> _REQUIREMENT_
Starting with the line that includes "482x386 pixels.", write out every remaining line of the records below exactly as it appears, leaving out any images.

------

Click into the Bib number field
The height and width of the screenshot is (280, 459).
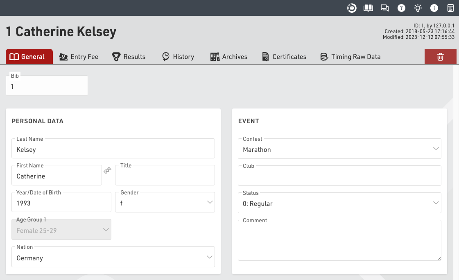[x=47, y=86]

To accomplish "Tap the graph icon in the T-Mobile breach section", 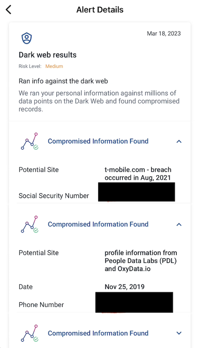I will click(30, 141).
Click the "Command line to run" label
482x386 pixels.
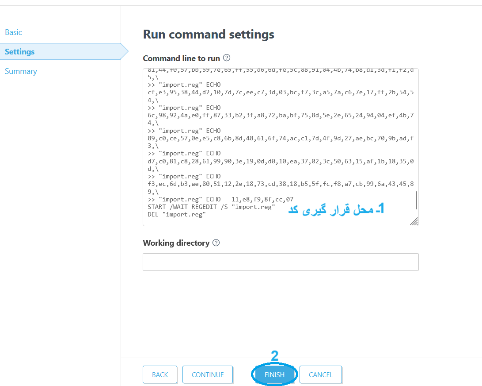(x=181, y=58)
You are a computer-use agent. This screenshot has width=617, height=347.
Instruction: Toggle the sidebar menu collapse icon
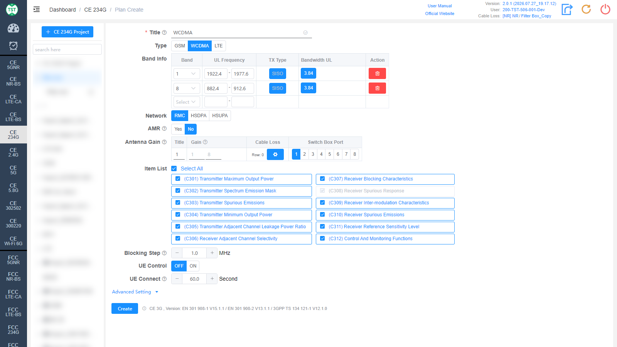tap(37, 10)
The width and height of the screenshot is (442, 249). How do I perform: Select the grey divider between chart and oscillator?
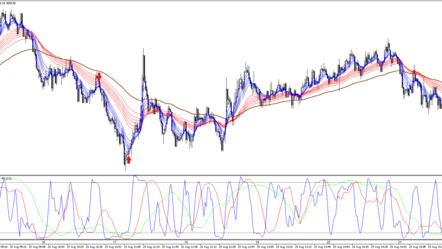click(221, 175)

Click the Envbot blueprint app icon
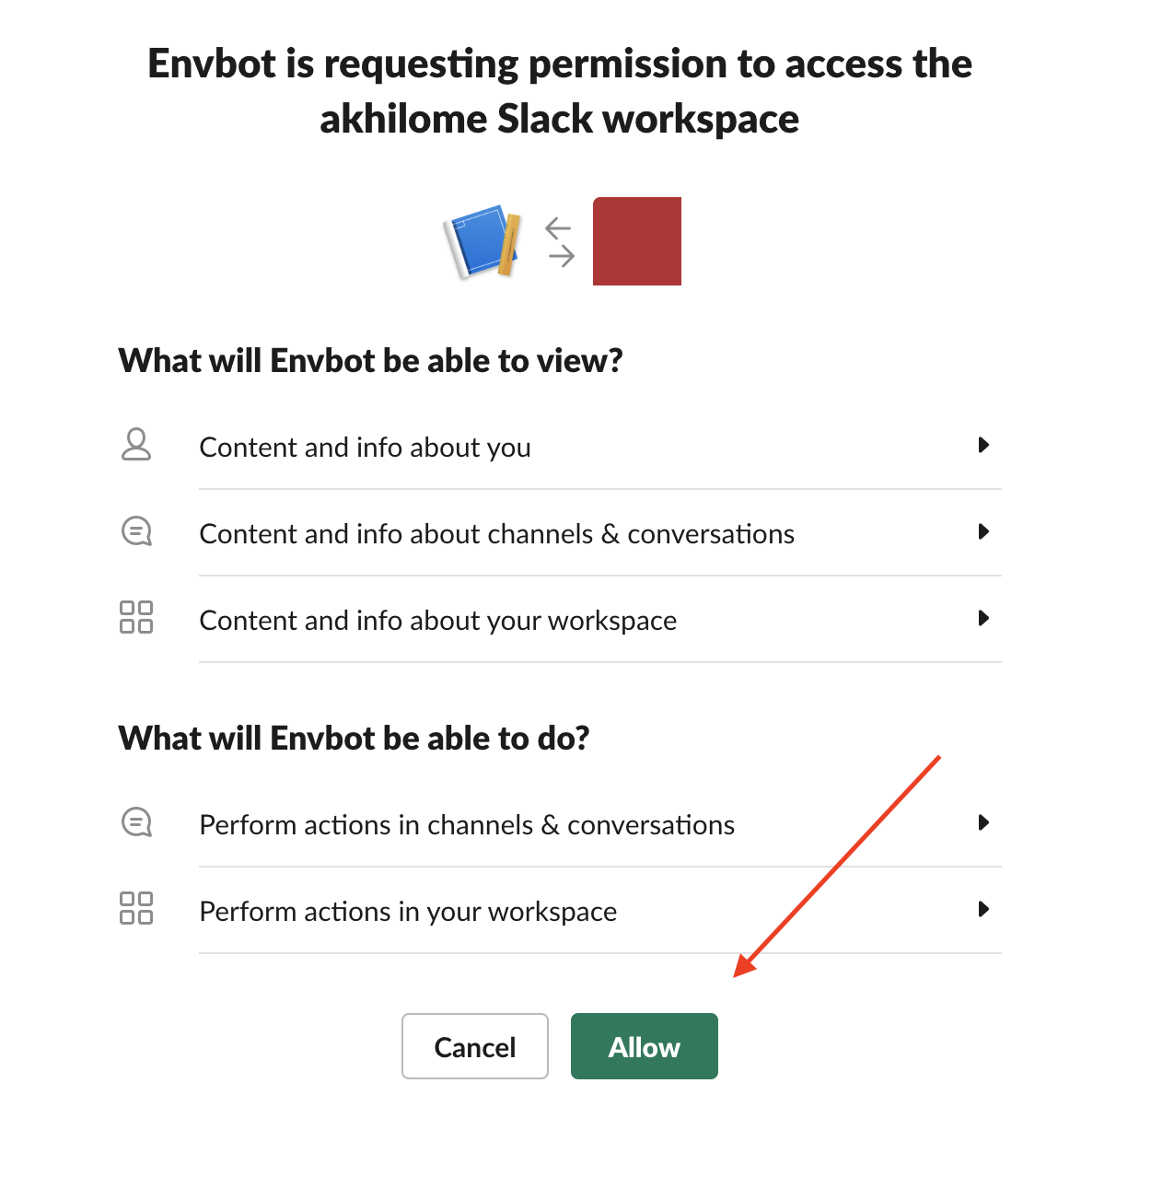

------

> _ANSWER FOR THE TASK_
482x386 pixels.
(x=181, y=58)
You are a computer-use agent. This screenshot has width=617, height=347.
Instruction: Toggle the sidebar menu collapse icon
tap(37, 10)
The width and height of the screenshot is (442, 249). How do I perform: Select the grey divider between chart and oscillator?
click(221, 175)

Click the Envbot blueprint app icon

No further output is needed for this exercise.